[Exercise brief]
The answer must consist of each line below that contains the string "title".

[Source material]
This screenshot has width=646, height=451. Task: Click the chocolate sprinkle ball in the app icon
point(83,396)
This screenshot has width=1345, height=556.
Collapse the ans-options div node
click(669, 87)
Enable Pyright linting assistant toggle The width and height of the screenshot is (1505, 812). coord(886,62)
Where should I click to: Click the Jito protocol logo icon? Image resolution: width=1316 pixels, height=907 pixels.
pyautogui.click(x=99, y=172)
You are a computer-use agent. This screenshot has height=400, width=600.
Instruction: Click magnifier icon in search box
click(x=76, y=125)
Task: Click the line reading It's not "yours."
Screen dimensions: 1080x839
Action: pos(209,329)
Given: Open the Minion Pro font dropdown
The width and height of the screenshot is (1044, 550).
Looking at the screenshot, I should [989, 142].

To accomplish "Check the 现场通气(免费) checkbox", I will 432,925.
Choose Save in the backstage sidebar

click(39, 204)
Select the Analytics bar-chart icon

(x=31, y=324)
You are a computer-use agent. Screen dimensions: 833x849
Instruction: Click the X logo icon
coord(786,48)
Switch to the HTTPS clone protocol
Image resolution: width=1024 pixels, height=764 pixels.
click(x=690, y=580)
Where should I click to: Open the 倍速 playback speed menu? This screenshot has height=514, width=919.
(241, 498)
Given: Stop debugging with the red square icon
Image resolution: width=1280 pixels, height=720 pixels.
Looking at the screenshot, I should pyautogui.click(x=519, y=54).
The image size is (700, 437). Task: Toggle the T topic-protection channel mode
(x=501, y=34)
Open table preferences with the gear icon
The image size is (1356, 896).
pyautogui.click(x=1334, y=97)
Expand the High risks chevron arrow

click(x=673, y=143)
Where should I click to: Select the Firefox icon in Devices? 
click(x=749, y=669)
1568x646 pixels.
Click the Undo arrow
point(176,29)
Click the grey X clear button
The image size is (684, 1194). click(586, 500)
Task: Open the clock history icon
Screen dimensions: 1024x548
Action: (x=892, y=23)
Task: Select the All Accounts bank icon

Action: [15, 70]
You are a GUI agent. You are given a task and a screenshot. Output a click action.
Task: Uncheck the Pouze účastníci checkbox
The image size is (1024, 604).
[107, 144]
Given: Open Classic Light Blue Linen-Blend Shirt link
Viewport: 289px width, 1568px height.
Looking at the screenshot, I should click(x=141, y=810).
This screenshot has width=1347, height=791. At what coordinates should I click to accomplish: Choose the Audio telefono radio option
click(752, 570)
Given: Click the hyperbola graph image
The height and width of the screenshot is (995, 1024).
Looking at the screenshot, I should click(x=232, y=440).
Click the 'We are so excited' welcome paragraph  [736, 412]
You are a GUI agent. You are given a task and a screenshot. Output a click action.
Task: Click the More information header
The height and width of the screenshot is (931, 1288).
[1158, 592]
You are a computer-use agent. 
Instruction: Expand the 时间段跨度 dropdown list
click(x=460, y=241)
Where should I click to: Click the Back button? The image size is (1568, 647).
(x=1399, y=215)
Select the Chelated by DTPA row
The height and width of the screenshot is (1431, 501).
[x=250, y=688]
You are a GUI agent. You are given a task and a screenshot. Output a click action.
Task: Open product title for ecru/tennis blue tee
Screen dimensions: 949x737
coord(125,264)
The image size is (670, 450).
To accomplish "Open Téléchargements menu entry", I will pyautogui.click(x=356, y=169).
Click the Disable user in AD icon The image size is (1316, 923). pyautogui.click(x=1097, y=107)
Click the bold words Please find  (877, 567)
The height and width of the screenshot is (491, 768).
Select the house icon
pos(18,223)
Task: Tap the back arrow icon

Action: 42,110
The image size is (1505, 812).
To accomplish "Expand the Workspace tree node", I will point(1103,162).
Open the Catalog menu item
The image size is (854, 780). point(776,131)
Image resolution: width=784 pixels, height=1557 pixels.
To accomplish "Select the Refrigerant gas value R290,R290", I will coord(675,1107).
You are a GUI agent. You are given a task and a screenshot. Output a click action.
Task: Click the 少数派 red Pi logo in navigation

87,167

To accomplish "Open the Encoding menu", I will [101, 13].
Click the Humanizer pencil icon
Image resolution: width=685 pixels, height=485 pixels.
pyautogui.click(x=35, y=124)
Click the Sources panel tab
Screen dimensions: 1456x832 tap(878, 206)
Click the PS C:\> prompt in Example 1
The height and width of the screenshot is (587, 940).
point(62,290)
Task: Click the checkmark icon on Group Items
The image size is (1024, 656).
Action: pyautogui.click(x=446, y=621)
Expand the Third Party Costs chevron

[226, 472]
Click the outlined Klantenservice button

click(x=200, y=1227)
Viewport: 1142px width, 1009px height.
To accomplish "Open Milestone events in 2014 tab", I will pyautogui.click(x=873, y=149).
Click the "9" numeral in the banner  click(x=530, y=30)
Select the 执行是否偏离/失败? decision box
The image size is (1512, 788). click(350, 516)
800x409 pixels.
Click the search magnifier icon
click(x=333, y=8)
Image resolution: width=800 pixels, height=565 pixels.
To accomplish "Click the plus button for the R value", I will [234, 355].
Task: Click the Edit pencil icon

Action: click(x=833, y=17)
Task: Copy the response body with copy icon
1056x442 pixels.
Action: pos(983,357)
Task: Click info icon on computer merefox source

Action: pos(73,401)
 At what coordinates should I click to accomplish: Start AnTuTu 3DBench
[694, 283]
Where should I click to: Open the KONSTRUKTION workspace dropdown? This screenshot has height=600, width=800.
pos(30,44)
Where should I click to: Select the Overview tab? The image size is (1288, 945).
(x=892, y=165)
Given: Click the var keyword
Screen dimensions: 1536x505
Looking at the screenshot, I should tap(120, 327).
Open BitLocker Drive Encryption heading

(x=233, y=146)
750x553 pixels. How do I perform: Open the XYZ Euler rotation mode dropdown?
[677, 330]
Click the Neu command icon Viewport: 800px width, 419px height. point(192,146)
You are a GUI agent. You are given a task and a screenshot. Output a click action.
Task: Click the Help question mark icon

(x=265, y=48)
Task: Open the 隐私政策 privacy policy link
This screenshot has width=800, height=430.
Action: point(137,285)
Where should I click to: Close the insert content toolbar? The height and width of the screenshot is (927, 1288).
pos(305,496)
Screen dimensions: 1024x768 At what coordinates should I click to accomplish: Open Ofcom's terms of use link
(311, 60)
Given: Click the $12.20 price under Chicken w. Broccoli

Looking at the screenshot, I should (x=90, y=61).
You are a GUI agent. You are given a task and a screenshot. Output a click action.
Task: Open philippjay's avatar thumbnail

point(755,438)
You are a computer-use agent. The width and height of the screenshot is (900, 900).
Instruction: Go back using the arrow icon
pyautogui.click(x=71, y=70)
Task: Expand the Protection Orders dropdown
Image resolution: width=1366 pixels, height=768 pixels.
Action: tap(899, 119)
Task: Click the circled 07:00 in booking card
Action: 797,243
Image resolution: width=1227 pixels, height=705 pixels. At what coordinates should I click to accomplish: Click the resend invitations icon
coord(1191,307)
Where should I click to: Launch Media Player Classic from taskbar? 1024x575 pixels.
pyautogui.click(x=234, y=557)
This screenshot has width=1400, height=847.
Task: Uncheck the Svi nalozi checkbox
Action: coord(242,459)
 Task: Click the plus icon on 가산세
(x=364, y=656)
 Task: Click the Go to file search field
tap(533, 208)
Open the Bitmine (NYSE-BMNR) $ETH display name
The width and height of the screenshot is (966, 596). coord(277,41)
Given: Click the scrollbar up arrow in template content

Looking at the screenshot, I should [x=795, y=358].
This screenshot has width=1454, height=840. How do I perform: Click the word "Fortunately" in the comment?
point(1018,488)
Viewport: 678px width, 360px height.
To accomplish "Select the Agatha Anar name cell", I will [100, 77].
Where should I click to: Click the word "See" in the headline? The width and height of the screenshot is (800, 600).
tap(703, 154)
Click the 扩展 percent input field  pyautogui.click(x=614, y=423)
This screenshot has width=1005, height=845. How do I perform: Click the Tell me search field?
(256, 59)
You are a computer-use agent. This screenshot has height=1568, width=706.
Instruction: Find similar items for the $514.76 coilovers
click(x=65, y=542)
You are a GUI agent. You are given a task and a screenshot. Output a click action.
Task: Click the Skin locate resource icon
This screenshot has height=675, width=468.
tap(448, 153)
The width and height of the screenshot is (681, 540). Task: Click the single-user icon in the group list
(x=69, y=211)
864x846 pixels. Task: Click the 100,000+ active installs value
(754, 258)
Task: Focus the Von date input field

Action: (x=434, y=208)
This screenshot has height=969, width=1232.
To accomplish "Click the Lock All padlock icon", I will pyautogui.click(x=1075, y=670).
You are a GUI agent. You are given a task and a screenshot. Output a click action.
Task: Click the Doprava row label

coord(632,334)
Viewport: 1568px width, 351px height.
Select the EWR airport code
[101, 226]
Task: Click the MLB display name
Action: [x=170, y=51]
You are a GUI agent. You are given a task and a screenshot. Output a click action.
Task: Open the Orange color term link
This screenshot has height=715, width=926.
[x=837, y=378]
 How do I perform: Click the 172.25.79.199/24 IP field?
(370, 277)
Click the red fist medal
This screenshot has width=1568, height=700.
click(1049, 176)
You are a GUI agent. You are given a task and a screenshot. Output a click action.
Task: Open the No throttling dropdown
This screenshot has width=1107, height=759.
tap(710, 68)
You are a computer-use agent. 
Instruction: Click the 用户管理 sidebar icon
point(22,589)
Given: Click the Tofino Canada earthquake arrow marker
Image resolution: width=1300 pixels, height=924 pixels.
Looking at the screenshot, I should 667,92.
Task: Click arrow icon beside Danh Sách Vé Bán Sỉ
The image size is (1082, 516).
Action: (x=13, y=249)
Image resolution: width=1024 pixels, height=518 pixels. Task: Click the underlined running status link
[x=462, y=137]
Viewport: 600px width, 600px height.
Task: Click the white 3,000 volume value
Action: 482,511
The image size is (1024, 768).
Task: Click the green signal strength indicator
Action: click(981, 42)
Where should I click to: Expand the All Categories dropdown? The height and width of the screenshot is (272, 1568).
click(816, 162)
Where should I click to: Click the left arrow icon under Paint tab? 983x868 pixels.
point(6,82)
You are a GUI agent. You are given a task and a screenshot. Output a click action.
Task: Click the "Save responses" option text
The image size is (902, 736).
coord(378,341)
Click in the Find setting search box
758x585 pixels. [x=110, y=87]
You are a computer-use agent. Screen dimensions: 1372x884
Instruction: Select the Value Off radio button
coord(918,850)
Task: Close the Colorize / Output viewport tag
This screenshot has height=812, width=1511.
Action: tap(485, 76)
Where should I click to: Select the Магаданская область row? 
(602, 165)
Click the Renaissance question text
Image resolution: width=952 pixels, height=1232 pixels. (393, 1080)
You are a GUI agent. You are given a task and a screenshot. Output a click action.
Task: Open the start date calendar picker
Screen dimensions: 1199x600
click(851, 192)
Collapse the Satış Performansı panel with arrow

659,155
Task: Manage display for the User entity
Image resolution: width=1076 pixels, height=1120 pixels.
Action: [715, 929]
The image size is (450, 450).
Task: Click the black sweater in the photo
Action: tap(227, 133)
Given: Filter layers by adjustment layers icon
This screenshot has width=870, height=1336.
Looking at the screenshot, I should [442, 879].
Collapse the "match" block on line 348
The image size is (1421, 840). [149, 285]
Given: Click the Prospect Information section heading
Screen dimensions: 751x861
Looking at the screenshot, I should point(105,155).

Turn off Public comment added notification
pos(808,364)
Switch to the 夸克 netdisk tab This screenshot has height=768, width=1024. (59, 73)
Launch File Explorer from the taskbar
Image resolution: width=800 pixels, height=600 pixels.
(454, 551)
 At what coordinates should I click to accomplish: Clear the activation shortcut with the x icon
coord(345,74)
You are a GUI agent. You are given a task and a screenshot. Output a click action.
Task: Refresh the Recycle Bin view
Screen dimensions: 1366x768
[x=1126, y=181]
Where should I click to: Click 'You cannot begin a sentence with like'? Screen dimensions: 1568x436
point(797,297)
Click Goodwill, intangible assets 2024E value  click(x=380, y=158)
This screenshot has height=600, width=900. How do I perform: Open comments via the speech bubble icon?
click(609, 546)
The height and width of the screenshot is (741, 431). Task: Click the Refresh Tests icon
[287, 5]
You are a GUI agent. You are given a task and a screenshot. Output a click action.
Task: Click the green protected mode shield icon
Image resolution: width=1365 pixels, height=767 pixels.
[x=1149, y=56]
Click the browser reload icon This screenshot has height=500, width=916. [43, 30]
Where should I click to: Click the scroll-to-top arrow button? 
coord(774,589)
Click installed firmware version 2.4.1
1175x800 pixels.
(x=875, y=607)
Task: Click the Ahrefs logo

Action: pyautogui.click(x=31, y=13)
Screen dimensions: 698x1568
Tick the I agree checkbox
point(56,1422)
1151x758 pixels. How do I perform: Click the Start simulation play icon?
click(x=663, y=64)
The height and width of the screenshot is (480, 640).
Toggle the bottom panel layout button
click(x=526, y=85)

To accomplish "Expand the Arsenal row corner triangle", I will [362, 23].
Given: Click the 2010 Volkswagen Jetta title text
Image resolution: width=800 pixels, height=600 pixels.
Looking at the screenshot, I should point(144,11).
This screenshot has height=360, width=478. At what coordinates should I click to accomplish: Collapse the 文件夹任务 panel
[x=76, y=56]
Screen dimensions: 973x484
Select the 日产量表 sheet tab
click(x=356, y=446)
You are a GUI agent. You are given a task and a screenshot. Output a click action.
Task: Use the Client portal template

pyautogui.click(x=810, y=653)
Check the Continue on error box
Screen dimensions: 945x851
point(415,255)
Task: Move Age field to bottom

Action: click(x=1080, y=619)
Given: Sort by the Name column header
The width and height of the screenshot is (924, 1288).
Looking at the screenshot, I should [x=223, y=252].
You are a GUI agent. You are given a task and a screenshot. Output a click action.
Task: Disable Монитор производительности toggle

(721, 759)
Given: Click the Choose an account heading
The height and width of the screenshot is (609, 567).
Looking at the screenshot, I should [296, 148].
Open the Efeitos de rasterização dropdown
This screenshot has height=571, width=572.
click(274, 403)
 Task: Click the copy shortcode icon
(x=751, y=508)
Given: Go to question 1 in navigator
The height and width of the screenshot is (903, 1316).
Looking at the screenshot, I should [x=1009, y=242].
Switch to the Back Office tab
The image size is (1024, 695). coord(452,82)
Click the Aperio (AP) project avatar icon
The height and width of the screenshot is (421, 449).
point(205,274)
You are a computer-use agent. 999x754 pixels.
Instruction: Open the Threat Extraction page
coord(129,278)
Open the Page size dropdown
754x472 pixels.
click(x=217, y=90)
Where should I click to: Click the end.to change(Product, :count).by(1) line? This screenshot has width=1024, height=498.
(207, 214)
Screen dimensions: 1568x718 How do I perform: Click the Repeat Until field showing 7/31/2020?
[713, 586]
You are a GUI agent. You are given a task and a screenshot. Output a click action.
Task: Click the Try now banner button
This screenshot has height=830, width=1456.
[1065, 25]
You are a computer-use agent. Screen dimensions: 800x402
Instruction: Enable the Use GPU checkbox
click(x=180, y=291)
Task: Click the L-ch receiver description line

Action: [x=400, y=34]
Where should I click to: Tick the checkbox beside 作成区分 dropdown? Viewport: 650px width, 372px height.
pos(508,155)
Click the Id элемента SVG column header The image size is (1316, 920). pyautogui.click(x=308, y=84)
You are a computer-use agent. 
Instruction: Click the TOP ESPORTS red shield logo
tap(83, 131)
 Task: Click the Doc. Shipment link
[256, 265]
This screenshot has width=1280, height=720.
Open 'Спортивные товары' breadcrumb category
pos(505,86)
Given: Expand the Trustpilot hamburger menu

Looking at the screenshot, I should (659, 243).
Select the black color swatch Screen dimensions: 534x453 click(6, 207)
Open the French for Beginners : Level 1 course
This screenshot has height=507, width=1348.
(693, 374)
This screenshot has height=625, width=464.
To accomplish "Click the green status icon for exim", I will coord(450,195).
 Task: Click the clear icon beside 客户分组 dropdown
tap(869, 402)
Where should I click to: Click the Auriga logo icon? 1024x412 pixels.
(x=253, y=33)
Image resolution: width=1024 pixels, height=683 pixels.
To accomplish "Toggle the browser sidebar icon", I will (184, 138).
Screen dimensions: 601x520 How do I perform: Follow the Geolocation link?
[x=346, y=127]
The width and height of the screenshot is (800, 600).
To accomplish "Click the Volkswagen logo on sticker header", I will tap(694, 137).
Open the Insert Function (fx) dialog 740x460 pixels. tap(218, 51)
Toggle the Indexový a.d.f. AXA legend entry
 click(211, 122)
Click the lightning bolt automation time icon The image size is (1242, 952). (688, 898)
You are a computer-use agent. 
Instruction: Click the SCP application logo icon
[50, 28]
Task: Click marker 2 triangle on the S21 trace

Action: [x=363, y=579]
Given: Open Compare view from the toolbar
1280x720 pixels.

[Expected output]
Task: Open product title for ecru/tennis blue tee
Given: Click the 2010 Volkswagen Jetta title text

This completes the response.